Dans ses attendus le conseil d’Etat a considéré « qu’un accident survenu sur le lieu et dans le temps du service, dans l’exercice ou à l’occasion de l’exercice par un fonctionnaire de ses fonctions ou d’une activité qui en constitue le prolongement normal présente, en l’absence de faute personnelle ou de toute autre circonstance particulière détachant cet évènement du service, le caractère d’un accident de service ; qu’il en va ainsi lorsqu’un suicide ou une tentative de suicide intervient sur le lieu et dans le temps du service, en l’absence de circonstances particulières le détachant du service ; qu’il en va également ainsi, en dehors de ces hypothèses, si le suicide ou la tentative de suicide présente un lien direct avec le service ; qu’il appartient dans tous les cas au juge administratif, saisi d’une décision de l’autorité administrative compétente refusant de reconnaître l’imputabilité au service d’un tel événement, de se prononcer au vu des circonstances de l’espèce ».
Par ailleurs le Conseil d’Etat a considéré qu’exiger de la fonctionnaire la preuve que sa tentative de suicide avait eu pour cause certaine un état pathologique se rattachant lui-même directement au service n’était pas fondé dès lors que l’accident était survenu durant le service et sur le lieu de travail.

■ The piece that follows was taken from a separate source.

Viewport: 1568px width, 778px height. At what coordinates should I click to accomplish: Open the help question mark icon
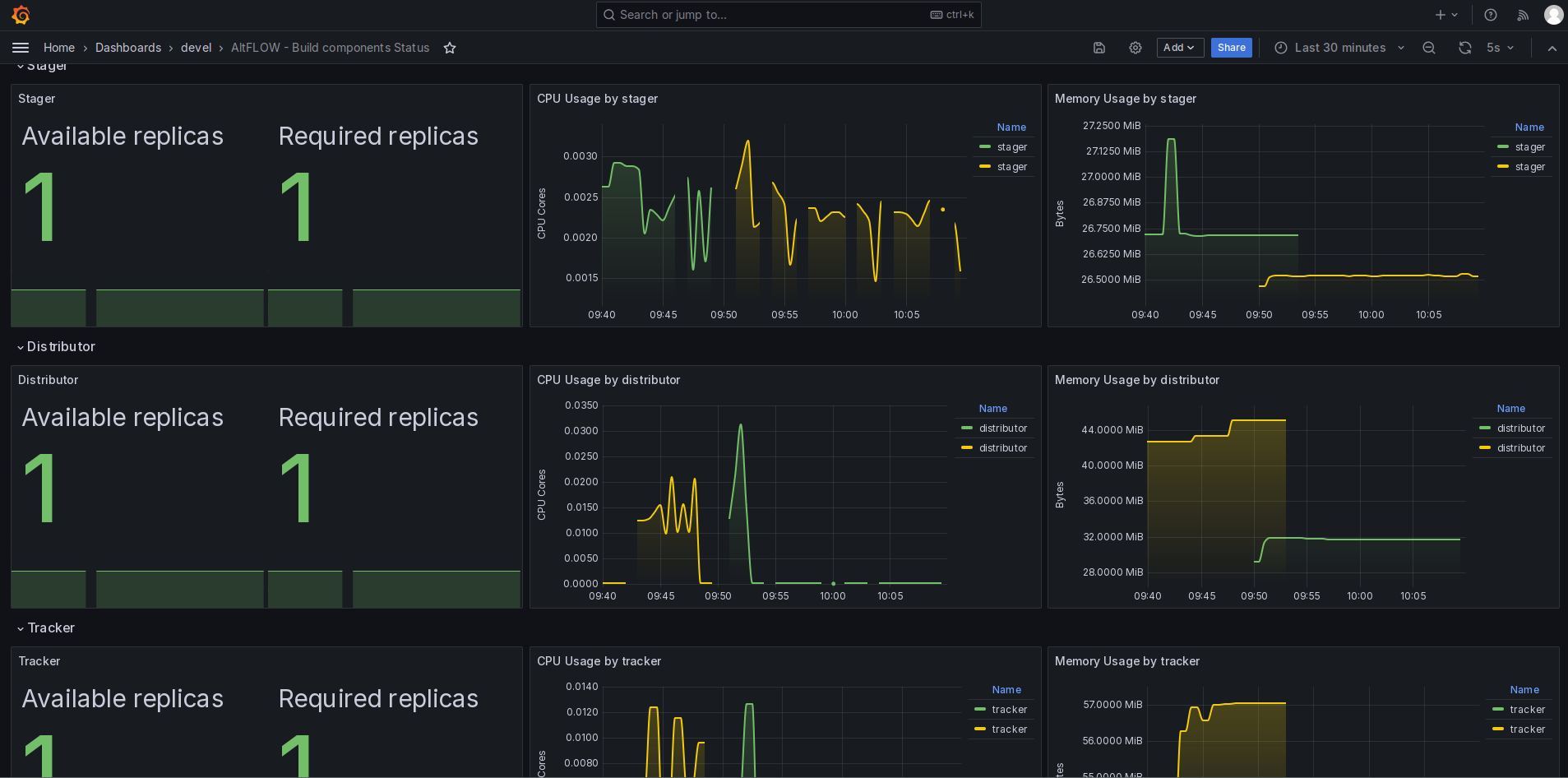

Et que dans ces circonstances il appartenait au juge administratif d’apprécier au vu du dossier « si des circonstances particulières permettaient de regarder cet évènement comme détachable du service ».

Ce jugement est très important car de fait il reconnaît que l’accident d’un fonctionnaire survenu sur le lieu de travail et durant les heures de service est un accident de service, en l’absence de faute personnelle ou de circonstance montrant qu’il n’y a pas de lien avec le service.
Dans le secteur privé l’accident du travail est défini par l’article L411-1 du code de la Sécurité sociale : « Est considéré comme accident du travail, quelle qu’en soit la cause, l’accident survenu par le fait ou à l’occasion du travail à toute personne salariée ou travaillant, à quelque titre ou en quelque lieu que ce soit, pour un ou plusieurs employeurs ou chefs d’entreprise. »
Si dans la fonction publique il n’existe toujours pas de définition légale de l’accident, ce qui contraint le fonctionnaire à apporter la preuve du lien avec le service, la jurisprudence la plus récente du Conseil d’État en admettant une conception beaucoup plus large qu’auparavant de l’accident de service (ce que vient confirmer ce jugement) s’est ainsi considérablement rapprochée de la notion d’accident du travail du secteur privé.
En effet dans une précédente jurisprudence le conseil d’Etat avait déjà considéré « qu’un accident survenu sur le lieu et dans le temps du service, dans l’exercice ou à l’occasion de l’exercice par un fonctionnaire de ses fonctions ou d’une activité qui en constitue le prolongement normal présente, en l’absence de faute personnelle ou de toute autre circonstance particulière détachant cet accident du service, le caractère d’un accident de service ». Se reporter au bulletin n°27 de juin 2014

Ces différentes décisions devraient amener tout naturellement la fonction publique dans ses trois composantes à modifier les textes et à « Inscrire dans le statut général une définition de l’accident de service et de l’accident de trajet identique à celle du code de la sécurité sociale » comme le recommande le rapport de l’IGAS et du Contrôle général économique et financier remis en juin 2012. Or la direction générale de l’administration de la fonction publique n’a jamais voulu débattre de ce rapport, il va falloir lui forcer la main.